Persistent memories are doubly paradoxical. They are stable because they are built on physical connections that are dynamically maintained. Also, long-term memories are maintained through the work of prion-like proteins, even though prions are notorious for their contribution to neurodegenerative diseases—Alzheimer's, Parkinson's, and Huntington's—and the destruction of memory.

Prion-like proteins, assert researchers at Columbia University, can have a functional role within neurons instead of contributing to disease. These researchers first identified a functional prion within Aplysia, a giant sea slug. Then they found a similar prion within mice. And now, in a new study, the researchers have proposed a mechanism for how this prion maintains long-term memories.
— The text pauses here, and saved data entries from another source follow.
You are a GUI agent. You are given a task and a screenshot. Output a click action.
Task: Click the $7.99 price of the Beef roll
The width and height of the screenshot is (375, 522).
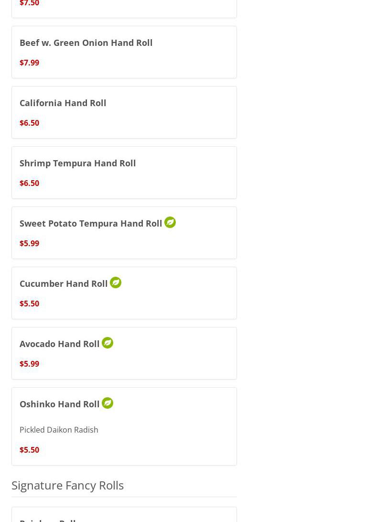(30, 63)
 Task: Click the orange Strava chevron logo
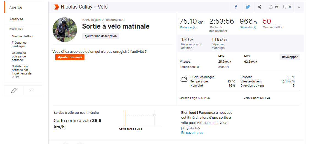56,7
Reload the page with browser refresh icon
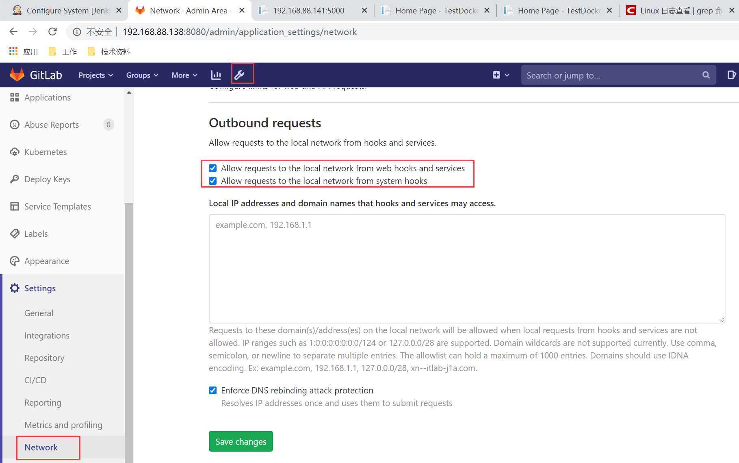 pos(52,31)
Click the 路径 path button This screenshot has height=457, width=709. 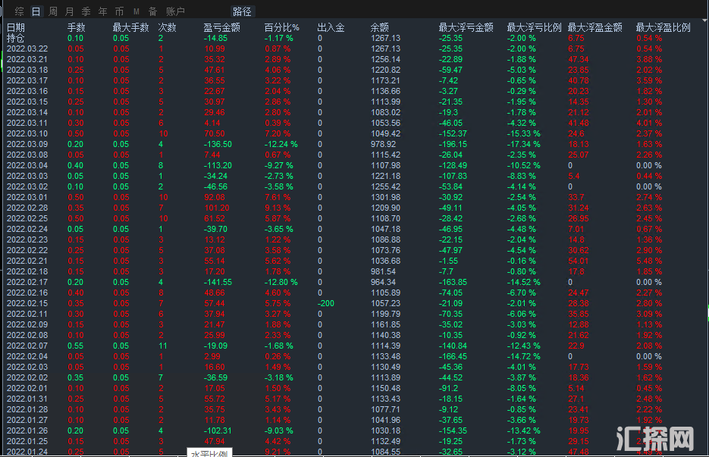pos(242,11)
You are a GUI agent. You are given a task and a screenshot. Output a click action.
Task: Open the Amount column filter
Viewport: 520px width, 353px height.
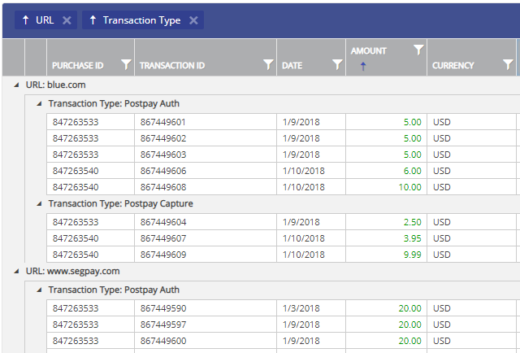418,50
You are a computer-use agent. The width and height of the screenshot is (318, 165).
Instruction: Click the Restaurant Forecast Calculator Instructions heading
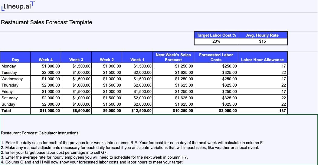40,133
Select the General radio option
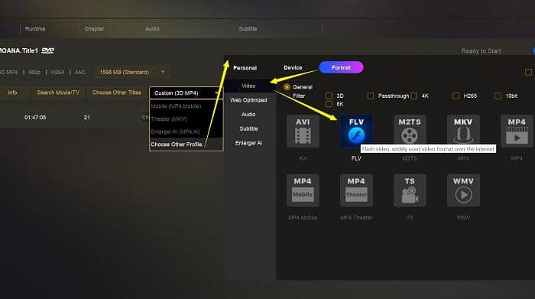The image size is (535, 299). click(287, 87)
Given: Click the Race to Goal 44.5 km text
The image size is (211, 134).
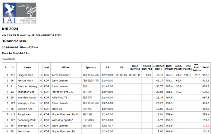Looking at the screenshot, I should 16,53.
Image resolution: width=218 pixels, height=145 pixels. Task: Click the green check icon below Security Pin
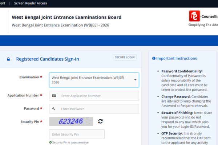click(51, 142)
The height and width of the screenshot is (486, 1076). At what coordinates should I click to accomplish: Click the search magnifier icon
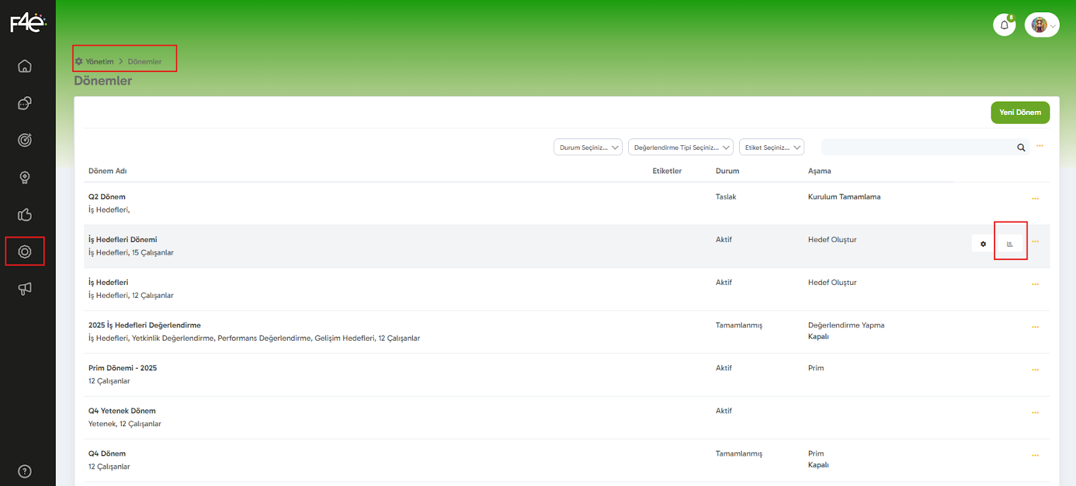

The new study—“The Persistence of Hippocampal-Based Memory Requires Protein Synthesis Mediated by the Prion-like Protein CPEB3”—appeared June 17 in the journal Neuron. It explains how CPEB3, which stands for cytoplasmic polyadenylation element-binding protein, can account for the persistence of memory even though memories are built on molecular substrates that undergo rapid turnover.

A similar protein exists in humans, suggesting that human memories, too, rely on functional prions. This protein, said Eric Kandel, M.D., the leader of the Columbia team, may have the same role in memory. “Until this has been examined,” he prudently added, “we won't know.”

When disease-causing prions form within a neuron, they cause damage by grouping together in sticky aggregates that disrupt cellular processes. Prion aggregates are highly stable and accumulate in infected tissue, causing tissue damage and cell death. The dying cell releases the prion proteins, which are then taken up by other cells—and are thus considered infectious.

Surprisingly, the very features that make prions so dangerous—the ability to self-propagate and the ability to induce other proteins to take on their alternative shape—can serve useful ends. To show how, the Columbia team challenged mice to repeatedly navigate a maze, allowing the animals to create a long-term memory. But when the researchers knocked out the animal's CPEB3 gene two weeks after the memory was made, the memory disappeared.

“Both memory storage and its underlying synaptic plasticity are mediated by the increase in level and in the aggregation of the prion-like translational regulator CPEB3,” the authors of the Neuron study wrote. “Genetic ablation of CPEB3 impairs the maintenance of both hippocampal long-term potentiation and hippocampus-dependent spatial memory.”

“Like disease-causing prions, functional prions come in two varieties, a soluble form and a form that creates aggregates,” commented Dr. Kandel. “When we learn something and form long-term memories, new synaptic connections are made [and] the soluble prions in those synapses are converted into aggregated prions. The aggregated prions turn on protein synthesis necessary to maintain the memory.”

As long as these aggregates are present, Dr. Kandel added, long-term memories persist. Prion aggregates renew themselves by continually recruiting newly made soluble prions into the aggregates.

“This ongoing maintenance is crucial,” noted Dr. Kandel. “It's how you remember, for example, your first love for the rest of your life.”